TEXTE FOURNI »
* * * * *

Comment en vouloir à l’idéal ? "Ce qui apparaît est bon, et ce qui est bon apparaît." [1] Comment en vouloir à la main ferme qui vous veut du bien ? Le monde est complexe, il se construit pour nous, pourquoi refuser ?
Comment en vouloir à la vie qui va se faire malgré tout, dans les interstices laissés, impensés ? Des festivals, des spectacles, des concerts, Noël, le cinéma, la fête ; et au milieu, tout le reste. L’inédit et l’attendu sur votre pas-de-porte. La ville et la nature, ensemble. Le travail et le repos. Le mobile et l’immobile. Le tout et le rien.
Comment en vouloir à l’avenir ? Comment en vouloir à une idée ? Le présent est la meilleure chose qui soit.
Le tout et le rien. Le rien. Ceux qui ne sont rien. Que le vide attire. Que la vie rejette, indépendamment des merveilles urbaines planifiées. La lézarde dans le bitume où pousse le dernier coquelicot rouge.
Il n’y a pas que casser qui est violent.

* * * * *

EXTRAIT DE DONNÉES »
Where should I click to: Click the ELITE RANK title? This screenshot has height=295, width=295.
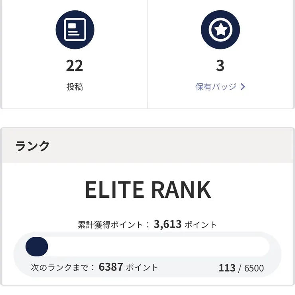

* * * * *

EXERCICES À FAIRE »
A) Dans le texte fourni, relevez tous les événements cités avant « et au milieu, tout le reste ».
B) Prolongez le texte fourni à partir de sa dernière phrase.

CORRIGÉ DES EXERCICES »
A) Des festivals, des spectacles, des concerts, Noël, le cinéma, la fête.

B)
Construire aussi ça peut être très violent.
Une tour toute seule au milieu des champs, au milieu de rien.
Une cité qui s’étale au bout du bout du bout d’une ligne d’autobus.
Une grande façade plate, des fenêtres minuscules toutes pareilles, même pas de balcon.
Quel sens ça ? Ranger dans des boîtes. Mettre de l’ordre.
(Leslie Kaplan, Mathias et la Révolution)
Comment en vouloir une ville qui n’est pas faite de tour, de cité, de façade plate ?
Il s’agit de prendre prise sur les mots, comme l’alpiniste sait aussi escalader les buildings de verre.
[1] G. Debord, lire aussi G. Agamben.